De pequeña me perdía en los centros comerciales con una facilidad que preocupaba a mi madre más que a mí. No era angustia lo que sentía, sino una especie de curiosidad práctica: cuánto tardarían en encontrarme, por dónde empezarían a buscar, si al final del recorrido habría alguien esperando o tendría que volver yo sola sobre mis pasos. Nunca me pasó nada. Siempre apareció alguien antes de que el juego dejara de ser divertido. Pero me quedó la sospecha de que volver a casa no es un acto automático, sino algo que hay que reconstruir cada vez, con paciencia, casi con método.

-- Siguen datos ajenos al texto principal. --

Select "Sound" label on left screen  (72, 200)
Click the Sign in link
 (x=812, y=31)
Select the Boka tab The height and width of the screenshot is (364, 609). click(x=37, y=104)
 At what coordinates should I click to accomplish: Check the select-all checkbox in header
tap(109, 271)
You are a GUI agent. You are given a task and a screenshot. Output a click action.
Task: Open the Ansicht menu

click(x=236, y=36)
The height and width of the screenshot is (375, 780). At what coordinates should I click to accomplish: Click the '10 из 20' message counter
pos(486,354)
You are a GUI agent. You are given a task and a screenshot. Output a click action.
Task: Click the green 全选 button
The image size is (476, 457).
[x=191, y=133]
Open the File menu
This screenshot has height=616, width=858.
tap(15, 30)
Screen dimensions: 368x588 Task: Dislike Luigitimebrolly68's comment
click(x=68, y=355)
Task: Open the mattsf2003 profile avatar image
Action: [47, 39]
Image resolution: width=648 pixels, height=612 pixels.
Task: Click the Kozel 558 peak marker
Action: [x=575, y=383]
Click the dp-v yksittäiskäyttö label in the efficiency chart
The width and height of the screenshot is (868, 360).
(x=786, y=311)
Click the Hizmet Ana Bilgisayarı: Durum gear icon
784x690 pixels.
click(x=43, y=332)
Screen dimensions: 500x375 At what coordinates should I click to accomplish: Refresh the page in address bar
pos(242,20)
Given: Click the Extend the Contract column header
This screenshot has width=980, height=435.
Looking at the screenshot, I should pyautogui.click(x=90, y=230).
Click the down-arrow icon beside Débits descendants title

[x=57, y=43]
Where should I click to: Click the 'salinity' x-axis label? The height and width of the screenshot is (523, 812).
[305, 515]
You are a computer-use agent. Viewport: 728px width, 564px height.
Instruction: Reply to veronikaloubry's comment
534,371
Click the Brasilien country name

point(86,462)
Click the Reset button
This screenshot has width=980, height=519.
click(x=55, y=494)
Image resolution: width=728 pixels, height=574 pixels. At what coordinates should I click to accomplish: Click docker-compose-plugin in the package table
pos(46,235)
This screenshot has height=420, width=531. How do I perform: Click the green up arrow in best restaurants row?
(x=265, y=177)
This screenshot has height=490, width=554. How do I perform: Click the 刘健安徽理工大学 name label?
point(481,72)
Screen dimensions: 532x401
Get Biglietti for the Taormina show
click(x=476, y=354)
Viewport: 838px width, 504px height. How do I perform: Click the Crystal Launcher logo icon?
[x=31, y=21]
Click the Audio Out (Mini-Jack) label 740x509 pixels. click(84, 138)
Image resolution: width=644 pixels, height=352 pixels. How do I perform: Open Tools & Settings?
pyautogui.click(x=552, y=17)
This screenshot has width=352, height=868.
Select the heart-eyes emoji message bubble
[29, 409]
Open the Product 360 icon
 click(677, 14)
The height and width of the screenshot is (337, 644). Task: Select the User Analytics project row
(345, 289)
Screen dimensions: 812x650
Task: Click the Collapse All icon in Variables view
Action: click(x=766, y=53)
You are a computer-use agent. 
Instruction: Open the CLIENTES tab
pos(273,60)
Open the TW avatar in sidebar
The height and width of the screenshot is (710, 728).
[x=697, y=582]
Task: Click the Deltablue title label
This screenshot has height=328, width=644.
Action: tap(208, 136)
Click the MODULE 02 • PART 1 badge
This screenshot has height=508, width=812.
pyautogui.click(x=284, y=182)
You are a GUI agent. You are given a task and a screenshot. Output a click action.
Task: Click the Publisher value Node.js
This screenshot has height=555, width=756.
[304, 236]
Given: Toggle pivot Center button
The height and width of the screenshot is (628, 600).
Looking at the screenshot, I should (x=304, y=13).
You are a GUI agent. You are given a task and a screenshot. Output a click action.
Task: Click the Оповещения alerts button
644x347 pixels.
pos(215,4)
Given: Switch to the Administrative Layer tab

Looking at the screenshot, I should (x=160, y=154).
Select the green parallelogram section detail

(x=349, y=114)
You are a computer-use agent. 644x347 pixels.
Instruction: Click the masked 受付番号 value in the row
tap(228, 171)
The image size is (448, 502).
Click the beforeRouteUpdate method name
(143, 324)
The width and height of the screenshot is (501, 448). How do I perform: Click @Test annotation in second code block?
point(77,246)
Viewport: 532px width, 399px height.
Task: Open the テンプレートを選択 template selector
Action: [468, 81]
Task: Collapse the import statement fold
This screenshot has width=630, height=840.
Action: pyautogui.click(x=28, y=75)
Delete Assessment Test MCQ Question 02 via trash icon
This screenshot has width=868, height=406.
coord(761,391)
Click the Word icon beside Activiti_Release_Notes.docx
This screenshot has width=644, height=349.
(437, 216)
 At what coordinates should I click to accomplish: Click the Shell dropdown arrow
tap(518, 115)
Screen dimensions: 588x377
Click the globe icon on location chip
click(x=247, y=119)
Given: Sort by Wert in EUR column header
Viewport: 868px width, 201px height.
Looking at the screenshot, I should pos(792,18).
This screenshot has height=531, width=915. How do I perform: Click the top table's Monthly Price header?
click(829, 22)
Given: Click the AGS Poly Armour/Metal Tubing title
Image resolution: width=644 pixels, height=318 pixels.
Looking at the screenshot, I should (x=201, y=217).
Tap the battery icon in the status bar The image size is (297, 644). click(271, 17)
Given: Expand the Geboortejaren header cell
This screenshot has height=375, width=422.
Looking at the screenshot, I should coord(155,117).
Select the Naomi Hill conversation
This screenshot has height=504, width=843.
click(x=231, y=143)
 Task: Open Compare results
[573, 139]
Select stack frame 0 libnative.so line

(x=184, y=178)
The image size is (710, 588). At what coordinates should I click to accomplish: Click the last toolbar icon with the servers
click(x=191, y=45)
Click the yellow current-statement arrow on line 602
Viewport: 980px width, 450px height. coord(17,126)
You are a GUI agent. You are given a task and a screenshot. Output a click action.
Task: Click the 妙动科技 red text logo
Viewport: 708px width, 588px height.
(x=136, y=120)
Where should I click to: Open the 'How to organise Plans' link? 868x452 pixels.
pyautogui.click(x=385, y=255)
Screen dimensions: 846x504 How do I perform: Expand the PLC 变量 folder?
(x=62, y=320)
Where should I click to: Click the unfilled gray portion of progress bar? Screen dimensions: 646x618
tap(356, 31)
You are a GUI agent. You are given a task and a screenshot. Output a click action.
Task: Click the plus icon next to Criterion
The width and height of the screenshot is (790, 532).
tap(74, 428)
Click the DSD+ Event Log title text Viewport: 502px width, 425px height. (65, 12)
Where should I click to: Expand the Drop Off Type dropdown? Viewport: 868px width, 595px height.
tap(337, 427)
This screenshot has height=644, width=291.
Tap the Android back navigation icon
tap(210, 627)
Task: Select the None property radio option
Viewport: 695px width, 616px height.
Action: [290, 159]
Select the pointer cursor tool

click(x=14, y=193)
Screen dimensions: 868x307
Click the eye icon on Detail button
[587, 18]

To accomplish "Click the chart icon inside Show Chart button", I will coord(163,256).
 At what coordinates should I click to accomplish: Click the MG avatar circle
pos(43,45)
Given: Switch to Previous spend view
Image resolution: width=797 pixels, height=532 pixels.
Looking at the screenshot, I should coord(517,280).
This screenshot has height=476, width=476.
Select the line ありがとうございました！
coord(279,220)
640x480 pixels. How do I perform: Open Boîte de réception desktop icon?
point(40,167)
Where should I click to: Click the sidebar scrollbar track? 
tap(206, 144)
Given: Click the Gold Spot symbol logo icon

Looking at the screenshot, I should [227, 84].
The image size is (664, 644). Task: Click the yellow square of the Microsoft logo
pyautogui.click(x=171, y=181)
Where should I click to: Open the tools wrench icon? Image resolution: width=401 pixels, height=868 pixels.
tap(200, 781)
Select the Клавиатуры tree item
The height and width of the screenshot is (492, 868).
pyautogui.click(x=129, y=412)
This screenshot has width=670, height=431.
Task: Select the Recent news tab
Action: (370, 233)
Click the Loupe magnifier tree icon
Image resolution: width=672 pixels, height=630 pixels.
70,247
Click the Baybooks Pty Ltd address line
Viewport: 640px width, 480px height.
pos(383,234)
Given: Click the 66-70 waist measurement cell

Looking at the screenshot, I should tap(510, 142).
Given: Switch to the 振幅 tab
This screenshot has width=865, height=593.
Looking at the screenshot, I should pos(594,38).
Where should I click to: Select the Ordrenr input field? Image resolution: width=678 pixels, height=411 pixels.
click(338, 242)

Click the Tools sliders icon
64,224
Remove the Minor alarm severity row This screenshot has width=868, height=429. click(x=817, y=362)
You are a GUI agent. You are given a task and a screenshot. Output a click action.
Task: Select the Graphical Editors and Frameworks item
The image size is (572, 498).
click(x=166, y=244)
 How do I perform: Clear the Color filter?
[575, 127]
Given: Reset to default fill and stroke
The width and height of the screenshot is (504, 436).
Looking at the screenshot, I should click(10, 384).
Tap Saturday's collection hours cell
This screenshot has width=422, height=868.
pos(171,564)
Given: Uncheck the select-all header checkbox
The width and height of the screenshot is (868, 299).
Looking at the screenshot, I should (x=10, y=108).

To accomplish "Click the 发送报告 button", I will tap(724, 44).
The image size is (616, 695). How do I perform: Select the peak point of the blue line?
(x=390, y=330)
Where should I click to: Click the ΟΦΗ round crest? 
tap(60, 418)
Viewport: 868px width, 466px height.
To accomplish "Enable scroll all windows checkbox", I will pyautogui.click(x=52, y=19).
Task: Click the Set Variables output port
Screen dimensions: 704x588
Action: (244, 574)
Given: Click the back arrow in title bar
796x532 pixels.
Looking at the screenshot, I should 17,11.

La nueva Odisea que publica Hiperión, en traducción de Juan Manuel Rodríguez Tobal, es exactamente eso: un método para volver a casa contado en hexámetros castellanos. Rodríguez Tobal ya había traducido para esta misma colección a Safo, a Catulo, a Teognis, a Virgilio, a Ovidio, así que no llega aquí como quien se atreve por primera vez con un clásico, sino como quien lleva media vida conversando con la lengua griega y ha decidido, por fin, ponerse con el poema que todos los demás dan por sabido sin haberlo leído entero.
Confieso que me acerqué a este libro con cierta pereza, la misma pereza con la que uno se acerca a cualquier clásico del que ya cree saberlo todo por ósmosis cultural: el caballo, las sirenas, Penélope tejiendo y destejiendo, el perro que reconoce a su amo antes que nadie. Pero la traducción tiene un ritmo que no deja demasiado espacio para la pereza. El hexámetro castellano no suena como uno espera que suene el griego antiguo —nada suena como uno espera, esa es la trampa de las traducciones— pero tiene una respiración propia, una cadencia que empuja hacia adelante sin prisa, como quien camina un trayecto largo sabiendo que no hay atajo posible.
Hay decisiones de traducción que se agradecen especialmente, como la de no maquillar la extrañeza del original con soluciones demasiado cómodas para el oído actual. Los epítetos repetidos, esas fórmulas que un lector moderno tendería a considerar redundancia o pereza del autor, se mantienen con una fidelidad que al principio choca y luego convence. No es un texto que busque parecer recién escrito. Busca, más bien, que se note que viene de muy lejos, y eso me parece más respetuoso con el original que cualquier intento de disimularlo.
Lo que más me ha interesado, más que la aventura, es la insistencia del poema en la hospitalidad y en sus fallos. Cada casa a la que llega Odiseo es una prueba sobre cómo se trata a un extraño, y el poema no es nada ingenuo respecto a esas pruebas: sabe que la hospitalidad puede convertirse en trampa, y que la violencia a veces entra por la puerta que se abrió con buena fe. Leído hoy, ese asunto no resulta en absoluto antiguo. Resulta, más bien, incómodamente actual, aunque el libro no necesite subrayarlo para que se note.
Hay pasajes de la traducción que me han parecido espléndidos y otros que se sienten más forzados, como ocurre siempre que alguien intenta hacer caber una lengua dentro de otra sin que se note la costura. No creo que eso sea un reproche serio: es, más bien, el precio de intentarlo con ambición, en vez de conformarse con una prosa cómoda que no se la juega en nada. Prefiero mil veces una traducción que tropiece alguna vez a una que no arriesgue jamás.
No sé qué habría pensado mi madre de este libro. Ella no leía clásicos, leía novela negra y alguna revista del corazón, y a mí me parecía bien, cada quien vuelve a casa por el camino que puede. Pero me habría gustado contarle que existe una palabra griega, ya la olvidé, o nunca la aprendí del todo, para nombrar a quien ha viajado mucho y ha vuelto distinto. Ese hombre milerrante que da vueltas y vueltas antes de llegar, y que cuando llega ya no es exactamente el mismo que se fue, ni la casa es exactamente la misma casa. Puede que ese sea el verdadero argumento del poema, más que el regreso en sí: la sospecha, razonable, de que nunca se vuelve del todo.